= Robert Köbler =

German organist

Robert Hans Friedrich Köbler (21 February 1912 – 7 September 1970) was a German organist, pianist, composer and professor at the University of Leipzig.

Köbler was born in Waldsassen. He studied church music in Leipzig from 1931 to 1934, organ with Karl Straube and piano with Carl Martienssen. Köbler was cantor and organist in Löbau from 1935 to 1945. From 1946 he had a teaching position for organ and harpsichord in Leipzig. In 1949 he became organist at the Paulinerkirche, Leipzig's university church. He was appointed professor of organ and harpsichord in 1956.

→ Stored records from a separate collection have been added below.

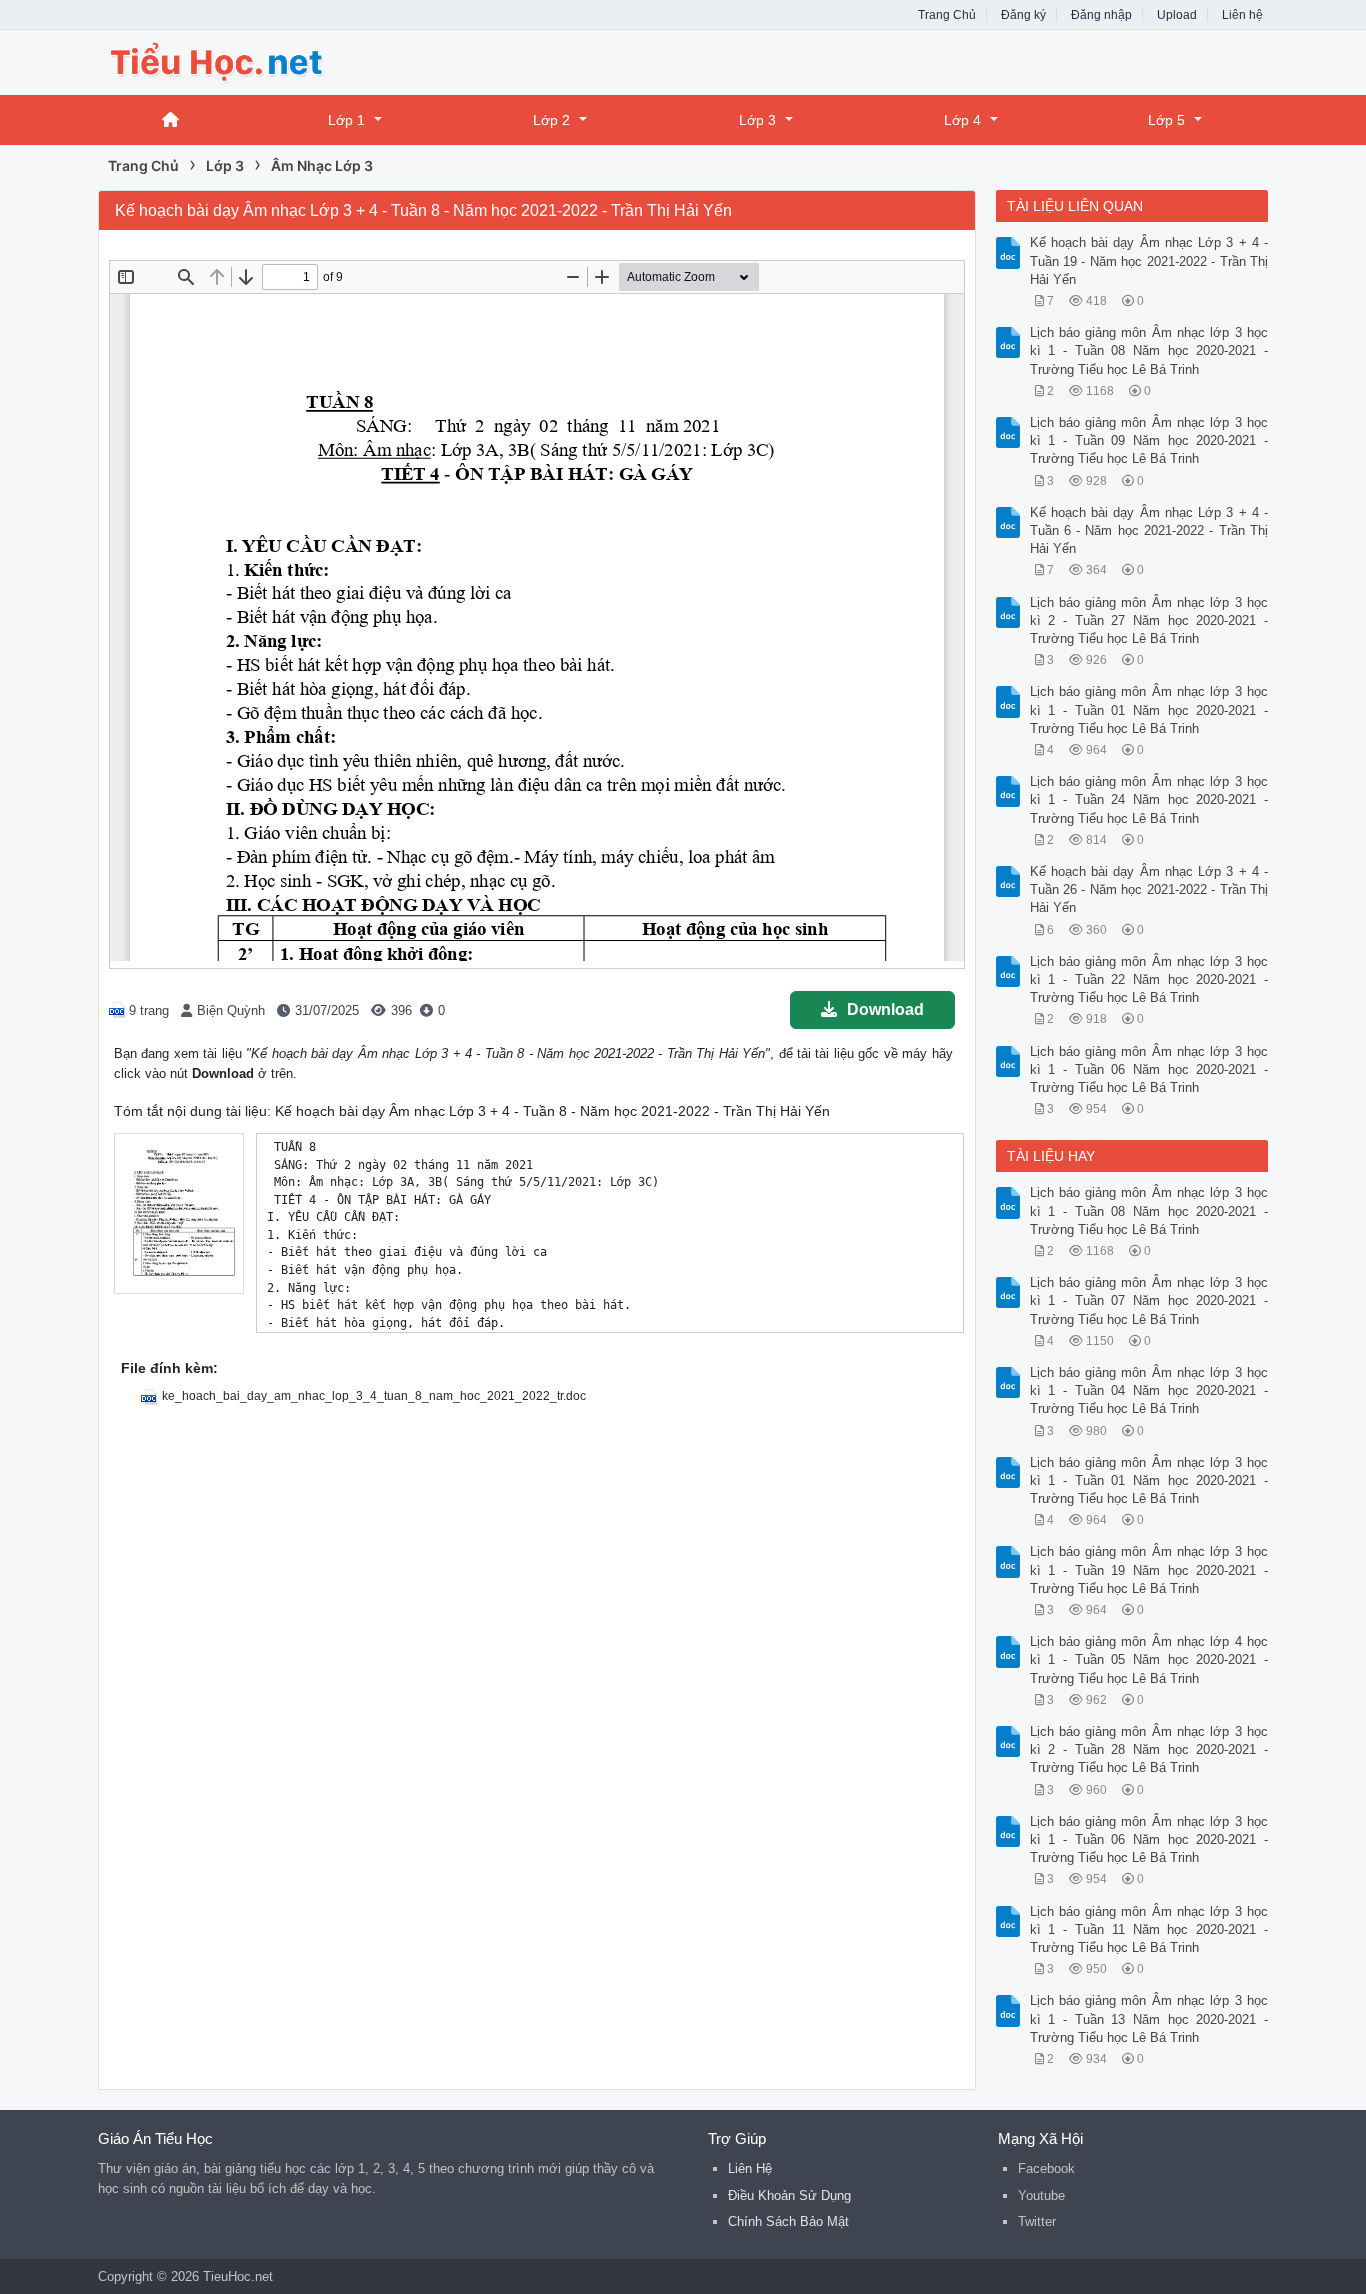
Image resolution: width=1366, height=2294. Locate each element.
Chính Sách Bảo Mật (788, 2221)
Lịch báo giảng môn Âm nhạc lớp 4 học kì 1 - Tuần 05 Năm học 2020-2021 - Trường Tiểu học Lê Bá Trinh (1149, 1659)
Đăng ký (1023, 15)
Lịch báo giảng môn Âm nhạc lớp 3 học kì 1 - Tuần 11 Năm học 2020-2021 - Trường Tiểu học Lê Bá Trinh (1149, 1929)
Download (885, 1009)
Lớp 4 (962, 120)
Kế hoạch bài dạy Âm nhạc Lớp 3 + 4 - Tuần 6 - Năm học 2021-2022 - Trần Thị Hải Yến (1149, 530)
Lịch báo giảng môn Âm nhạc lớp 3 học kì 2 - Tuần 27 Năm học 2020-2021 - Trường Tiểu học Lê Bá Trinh (1149, 620)
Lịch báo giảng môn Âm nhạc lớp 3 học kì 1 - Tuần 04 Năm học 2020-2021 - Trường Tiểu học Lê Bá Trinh (1149, 1390)
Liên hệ (1242, 15)
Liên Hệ (750, 2168)
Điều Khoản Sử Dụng (789, 2195)
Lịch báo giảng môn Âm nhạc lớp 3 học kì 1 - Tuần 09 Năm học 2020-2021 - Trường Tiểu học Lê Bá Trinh (1149, 440)
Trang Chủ (947, 15)
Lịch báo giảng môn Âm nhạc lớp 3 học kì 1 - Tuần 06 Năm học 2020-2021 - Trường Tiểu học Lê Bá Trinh (1149, 1069)
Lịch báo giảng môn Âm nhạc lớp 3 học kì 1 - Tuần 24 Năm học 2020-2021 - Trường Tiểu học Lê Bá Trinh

Köbler was primarily known as an organist, especially for his often humorous improvisations. Concert tours took him to Eastern and Western European countries.

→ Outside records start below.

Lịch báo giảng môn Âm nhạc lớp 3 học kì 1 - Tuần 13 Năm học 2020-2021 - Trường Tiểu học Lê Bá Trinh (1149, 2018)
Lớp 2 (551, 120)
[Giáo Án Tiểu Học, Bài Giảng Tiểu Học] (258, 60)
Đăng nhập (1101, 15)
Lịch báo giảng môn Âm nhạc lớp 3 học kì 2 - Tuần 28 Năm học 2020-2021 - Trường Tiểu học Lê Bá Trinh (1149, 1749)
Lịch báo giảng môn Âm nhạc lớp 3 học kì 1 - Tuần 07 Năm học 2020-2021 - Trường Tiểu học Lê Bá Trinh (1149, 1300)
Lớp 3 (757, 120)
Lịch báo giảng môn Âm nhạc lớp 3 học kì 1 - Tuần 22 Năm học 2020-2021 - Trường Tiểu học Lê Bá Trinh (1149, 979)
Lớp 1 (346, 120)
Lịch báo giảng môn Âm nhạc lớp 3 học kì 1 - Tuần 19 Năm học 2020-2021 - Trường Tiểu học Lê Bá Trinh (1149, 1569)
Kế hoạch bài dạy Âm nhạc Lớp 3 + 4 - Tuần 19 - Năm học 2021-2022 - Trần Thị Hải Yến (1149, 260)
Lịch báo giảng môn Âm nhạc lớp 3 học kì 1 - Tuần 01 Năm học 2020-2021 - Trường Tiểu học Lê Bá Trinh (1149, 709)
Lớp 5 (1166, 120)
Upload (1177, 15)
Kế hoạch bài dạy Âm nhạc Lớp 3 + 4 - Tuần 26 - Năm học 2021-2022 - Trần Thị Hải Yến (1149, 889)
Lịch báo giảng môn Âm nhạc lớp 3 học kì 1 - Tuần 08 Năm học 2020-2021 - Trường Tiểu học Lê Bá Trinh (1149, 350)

Köbler died in Buch of cancer, at age 58.

== Compositions ==
Köbler wrote compositions for piano, organ and voice, including:
- Klavierstücke für Kinder (Edition Peters)
- Fünf Lieder nach Gedichten von Wilhelm Busch (Breitkopf & Härtel)
- Vier gemischte Chöre a cappella (Breitkopf & Härtel)
- Fünf Fugen (Edition Peters)

==Recordings==
He recorded several LPs, principally of Johann Sebastian Bach works, for the DDR's Eterna label. He recorded mainly on organ, and occasionally on harpsichord.